Data entries
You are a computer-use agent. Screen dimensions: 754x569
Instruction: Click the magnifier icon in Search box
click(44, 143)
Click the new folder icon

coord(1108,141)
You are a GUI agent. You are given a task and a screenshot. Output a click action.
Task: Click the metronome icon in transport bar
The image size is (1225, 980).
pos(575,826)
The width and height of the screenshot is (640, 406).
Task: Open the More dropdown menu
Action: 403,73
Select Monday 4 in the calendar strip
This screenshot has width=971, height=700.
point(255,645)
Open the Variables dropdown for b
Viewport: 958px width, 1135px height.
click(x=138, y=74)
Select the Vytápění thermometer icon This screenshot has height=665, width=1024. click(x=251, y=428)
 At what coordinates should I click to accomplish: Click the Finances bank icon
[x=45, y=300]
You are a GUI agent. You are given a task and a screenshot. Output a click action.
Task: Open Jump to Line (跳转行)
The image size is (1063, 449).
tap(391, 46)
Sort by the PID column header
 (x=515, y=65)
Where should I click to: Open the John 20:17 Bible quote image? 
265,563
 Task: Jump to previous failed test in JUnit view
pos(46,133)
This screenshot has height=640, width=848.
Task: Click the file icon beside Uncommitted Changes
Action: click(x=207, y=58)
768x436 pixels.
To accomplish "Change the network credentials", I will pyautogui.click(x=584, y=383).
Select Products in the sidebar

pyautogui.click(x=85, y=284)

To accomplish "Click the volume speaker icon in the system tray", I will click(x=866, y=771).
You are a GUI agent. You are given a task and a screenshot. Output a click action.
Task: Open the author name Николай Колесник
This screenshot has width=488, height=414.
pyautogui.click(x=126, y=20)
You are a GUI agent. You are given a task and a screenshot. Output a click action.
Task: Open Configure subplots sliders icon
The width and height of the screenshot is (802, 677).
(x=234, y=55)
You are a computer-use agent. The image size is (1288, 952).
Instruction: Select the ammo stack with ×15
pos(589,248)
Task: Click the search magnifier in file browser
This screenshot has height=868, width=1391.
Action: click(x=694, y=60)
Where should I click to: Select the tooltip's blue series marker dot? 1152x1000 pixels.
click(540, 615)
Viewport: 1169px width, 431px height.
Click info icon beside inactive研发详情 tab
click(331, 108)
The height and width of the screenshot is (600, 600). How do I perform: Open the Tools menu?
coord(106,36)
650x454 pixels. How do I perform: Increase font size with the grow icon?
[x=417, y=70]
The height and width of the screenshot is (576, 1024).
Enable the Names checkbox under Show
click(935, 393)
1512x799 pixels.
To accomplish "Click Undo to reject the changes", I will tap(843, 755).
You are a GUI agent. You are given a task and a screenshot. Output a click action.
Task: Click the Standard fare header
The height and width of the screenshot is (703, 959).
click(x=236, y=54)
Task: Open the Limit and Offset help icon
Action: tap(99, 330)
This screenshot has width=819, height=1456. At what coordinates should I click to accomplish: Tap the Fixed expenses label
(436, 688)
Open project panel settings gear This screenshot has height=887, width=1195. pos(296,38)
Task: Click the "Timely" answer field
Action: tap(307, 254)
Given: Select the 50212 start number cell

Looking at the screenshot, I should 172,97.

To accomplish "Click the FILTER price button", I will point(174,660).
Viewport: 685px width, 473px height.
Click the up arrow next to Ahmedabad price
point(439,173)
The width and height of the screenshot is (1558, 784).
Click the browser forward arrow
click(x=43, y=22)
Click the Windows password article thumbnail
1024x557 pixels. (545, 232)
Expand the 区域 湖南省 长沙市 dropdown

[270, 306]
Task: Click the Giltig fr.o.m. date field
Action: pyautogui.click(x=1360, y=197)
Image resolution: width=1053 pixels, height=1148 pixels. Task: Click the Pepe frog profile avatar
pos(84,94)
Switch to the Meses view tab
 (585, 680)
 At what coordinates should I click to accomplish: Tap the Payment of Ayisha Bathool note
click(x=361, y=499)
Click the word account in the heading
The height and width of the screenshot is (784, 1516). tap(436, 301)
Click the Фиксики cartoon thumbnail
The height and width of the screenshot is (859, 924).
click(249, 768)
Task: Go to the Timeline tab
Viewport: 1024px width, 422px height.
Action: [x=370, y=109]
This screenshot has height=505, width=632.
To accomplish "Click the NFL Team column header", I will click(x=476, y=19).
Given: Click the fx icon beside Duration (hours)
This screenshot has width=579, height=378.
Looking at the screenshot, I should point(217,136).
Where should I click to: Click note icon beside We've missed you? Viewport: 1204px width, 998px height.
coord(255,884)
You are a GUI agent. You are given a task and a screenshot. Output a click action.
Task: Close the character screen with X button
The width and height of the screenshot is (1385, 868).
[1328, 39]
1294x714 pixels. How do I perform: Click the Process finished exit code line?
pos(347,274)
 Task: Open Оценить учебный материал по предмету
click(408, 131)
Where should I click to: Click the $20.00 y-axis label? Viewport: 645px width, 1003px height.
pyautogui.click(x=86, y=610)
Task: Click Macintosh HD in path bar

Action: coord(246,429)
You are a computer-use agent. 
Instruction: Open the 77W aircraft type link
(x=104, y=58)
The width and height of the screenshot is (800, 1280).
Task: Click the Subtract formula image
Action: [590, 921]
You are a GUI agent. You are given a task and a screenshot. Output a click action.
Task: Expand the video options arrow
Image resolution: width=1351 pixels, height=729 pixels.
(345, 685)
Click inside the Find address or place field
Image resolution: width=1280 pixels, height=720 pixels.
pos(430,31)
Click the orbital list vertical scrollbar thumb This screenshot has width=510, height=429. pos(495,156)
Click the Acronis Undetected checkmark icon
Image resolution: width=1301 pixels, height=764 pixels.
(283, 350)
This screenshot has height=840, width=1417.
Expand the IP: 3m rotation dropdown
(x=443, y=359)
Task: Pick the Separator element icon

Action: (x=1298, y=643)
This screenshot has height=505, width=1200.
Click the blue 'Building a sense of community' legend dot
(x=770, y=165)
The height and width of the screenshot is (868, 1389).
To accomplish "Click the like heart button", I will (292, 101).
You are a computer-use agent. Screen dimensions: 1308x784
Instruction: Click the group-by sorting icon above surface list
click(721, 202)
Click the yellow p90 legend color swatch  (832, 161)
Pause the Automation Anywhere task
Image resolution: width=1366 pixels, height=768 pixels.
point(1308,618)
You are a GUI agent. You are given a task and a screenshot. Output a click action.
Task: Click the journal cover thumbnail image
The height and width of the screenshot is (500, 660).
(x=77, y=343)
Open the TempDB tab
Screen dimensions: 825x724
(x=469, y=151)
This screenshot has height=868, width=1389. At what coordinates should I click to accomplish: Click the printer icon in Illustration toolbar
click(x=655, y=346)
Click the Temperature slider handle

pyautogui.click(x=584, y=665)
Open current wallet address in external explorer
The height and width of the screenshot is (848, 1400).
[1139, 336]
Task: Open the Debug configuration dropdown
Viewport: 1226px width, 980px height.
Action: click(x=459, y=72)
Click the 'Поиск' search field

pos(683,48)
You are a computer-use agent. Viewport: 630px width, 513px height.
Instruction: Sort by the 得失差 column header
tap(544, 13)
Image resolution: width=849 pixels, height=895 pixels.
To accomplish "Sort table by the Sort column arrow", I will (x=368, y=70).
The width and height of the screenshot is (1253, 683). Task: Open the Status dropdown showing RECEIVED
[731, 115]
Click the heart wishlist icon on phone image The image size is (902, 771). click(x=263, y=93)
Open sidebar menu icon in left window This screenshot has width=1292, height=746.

## Task goal
Each line above must be reproduced exactly as it stands.

## Response area
You are a computer-use agent. Screen dimensions: 754x569
Instruction: Click the magnifier icon in Search box
click(44, 143)
Click the new folder icon

coord(1108,141)
You are a GUI agent. You are given a task and a screenshot. Output a click action.
Task: Click the metronome icon in transport bar
The image size is (1225, 980).
pos(575,826)
The width and height of the screenshot is (640, 406).
Task: Open the More dropdown menu
Action: 403,73
Select Monday 4 in the calendar strip
This screenshot has width=971, height=700.
point(255,645)
Open the Variables dropdown for b
Viewport: 958px width, 1135px height.
click(x=138, y=74)
Select the Vytápění thermometer icon This screenshot has height=665, width=1024. click(x=251, y=428)
 At what coordinates should I click to accomplish: Click the Finances bank icon
[x=45, y=300]
You are a GUI agent. You are given a task and a screenshot. Output a click action.
Task: Open Jump to Line (跳转行)
The image size is (1063, 449).
tap(391, 46)
Sort by the PID column header
 (x=515, y=65)
Where should I click to: Open the John 20:17 Bible quote image? 
265,563
 Task: Jump to previous failed test in JUnit view
pos(46,133)
This screenshot has height=640, width=848.
Task: Click the file icon beside Uncommitted Changes
Action: click(x=207, y=58)
768x436 pixels.
To accomplish "Change the network credentials", I will pyautogui.click(x=584, y=383).
Select Products in the sidebar

pyautogui.click(x=85, y=284)

To accomplish "Click the volume speaker icon in the system tray", I will click(x=866, y=771).
You are a GUI agent. You are given a task and a screenshot. Output a click action.
Task: Open the author name Николай Колесник
This screenshot has width=488, height=414.
pyautogui.click(x=126, y=20)
You are a GUI agent. You are given a task and a screenshot. Output a click action.
Task: Open Configure subplots sliders icon
The width and height of the screenshot is (802, 677).
(x=234, y=55)
You are a computer-use agent. The image size is (1288, 952).
Instruction: Select the ammo stack with ×15
pos(589,248)
Task: Click the search magnifier in file browser
This screenshot has height=868, width=1391.
Action: click(x=694, y=60)
Where should I click to: Select the tooltip's blue series marker dot? 1152x1000 pixels.
click(540, 615)
Viewport: 1169px width, 431px height.
Click info icon beside inactive研发详情 tab
click(331, 108)
The height and width of the screenshot is (600, 600). How do I perform: Open the Tools menu?
coord(106,36)
650x454 pixels. How do I perform: Increase font size with the grow icon?
[x=417, y=70]
The height and width of the screenshot is (576, 1024).
Enable the Names checkbox under Show
click(935, 393)
1512x799 pixels.
To accomplish "Click Undo to reject the changes", I will tap(843, 755).
You are a GUI agent. You are given a task and a screenshot. Output a click action.
Task: Click the Standard fare header
The height and width of the screenshot is (703, 959).
click(x=236, y=54)
Task: Open the Limit and Offset help icon
Action: tap(99, 330)
This screenshot has width=819, height=1456. At what coordinates should I click to accomplish: Tap the Fixed expenses label
(436, 688)
Open project panel settings gear This screenshot has height=887, width=1195. pos(296,38)
Task: Click the "Timely" answer field
Action: tap(307, 254)
Given: Select the 50212 start number cell

Looking at the screenshot, I should 172,97.

To accomplish "Click the FILTER price button", I will point(174,660).
Viewport: 685px width, 473px height.
Click the up arrow next to Ahmedabad price
point(439,173)
The width and height of the screenshot is (1558, 784).
Click the browser forward arrow
click(x=43, y=22)
Click the Windows password article thumbnail
1024x557 pixels. (545, 232)
Expand the 区域 湖南省 长沙市 dropdown

[270, 306]
Task: Click the Giltig fr.o.m. date field
Action: pyautogui.click(x=1360, y=197)
Image resolution: width=1053 pixels, height=1148 pixels. Task: Click the Pepe frog profile avatar
pos(84,94)
Switch to the Meses view tab
 (585, 680)
 At what coordinates should I click to accomplish: Tap the Payment of Ayisha Bathool note
click(x=361, y=499)
Click the word account in the heading
The height and width of the screenshot is (784, 1516). tap(436, 301)
Click the Фиксики cartoon thumbnail
The height and width of the screenshot is (859, 924).
click(249, 768)
Task: Go to the Timeline tab
Viewport: 1024px width, 422px height.
Action: [x=370, y=109]
This screenshot has height=505, width=632.
To accomplish "Click the NFL Team column header", I will click(x=476, y=19).
Given: Click the fx icon beside Duration (hours)
This screenshot has width=579, height=378.
Looking at the screenshot, I should point(217,136).
Where should I click to: Click note icon beside We've missed you? Viewport: 1204px width, 998px height.
coord(255,884)
You are a GUI agent. You are given a task and a screenshot. Output a click action.
Task: Close the character screen with X button
The width and height of the screenshot is (1385, 868).
[1328, 39]
1294x714 pixels. How do I perform: Click the Process finished exit code line?
pos(347,274)
 Task: Open Оценить учебный материал по предмету
click(408, 131)
Where should I click to: Click the $20.00 y-axis label? Viewport: 645px width, 1003px height.
pyautogui.click(x=86, y=610)
Task: Click Macintosh HD in path bar

Action: coord(246,429)
You are a computer-use agent. 
Instruction: Open the 77W aircraft type link
(x=104, y=58)
The width and height of the screenshot is (800, 1280).
Task: Click the Subtract formula image
Action: [590, 921]
You are a GUI agent. You are given a task and a screenshot. Output a click action.
Task: Expand the video options arrow
Image resolution: width=1351 pixels, height=729 pixels.
(345, 685)
Click inside the Find address or place field
Image resolution: width=1280 pixels, height=720 pixels.
pos(430,31)
Click the orbital list vertical scrollbar thumb This screenshot has width=510, height=429. pos(495,156)
Click the Acronis Undetected checkmark icon
Image resolution: width=1301 pixels, height=764 pixels.
(283, 350)
This screenshot has height=840, width=1417.
Expand the IP: 3m rotation dropdown
(x=443, y=359)
Task: Pick the Separator element icon

Action: (x=1298, y=643)
This screenshot has height=505, width=1200.
Click the blue 'Building a sense of community' legend dot
(x=770, y=165)
The height and width of the screenshot is (868, 1389).
To accomplish "Click the like heart button", I will (292, 101).
You are a computer-use agent. Screen dimensions: 1308x784
Instruction: Click the group-by sorting icon above surface list
click(721, 202)
Click the yellow p90 legend color swatch  (832, 161)
Pause the Automation Anywhere task
Image resolution: width=1366 pixels, height=768 pixels.
point(1308,618)
You are a GUI agent. You are given a task and a screenshot. Output a click action.
Task: Click the journal cover thumbnail image
The height and width of the screenshot is (500, 660).
(x=77, y=343)
Open the TempDB tab
Screen dimensions: 825x724
(x=469, y=151)
This screenshot has height=868, width=1389. At what coordinates should I click to accomplish: Click the printer icon in Illustration toolbar
click(x=655, y=346)
Click the Temperature slider handle

pyautogui.click(x=584, y=665)
Open current wallet address in external explorer
The height and width of the screenshot is (848, 1400).
[1139, 336]
Task: Open the Debug configuration dropdown
Viewport: 1226px width, 980px height.
Action: click(x=459, y=72)
Click the 'Поиск' search field

pos(683,48)
You are a computer-use agent. Viewport: 630px width, 513px height.
Instruction: Sort by the 得失差 column header
tap(544, 13)
Image resolution: width=849 pixels, height=895 pixels.
To accomplish "Sort table by the Sort column arrow", I will (x=368, y=70).
The width and height of the screenshot is (1253, 683). Task: Open the Status dropdown showing RECEIVED
[731, 115]
Click the heart wishlist icon on phone image The image size is (902, 771). click(x=263, y=93)
Open sidebar menu icon in left window This screenshot has width=1292, height=746.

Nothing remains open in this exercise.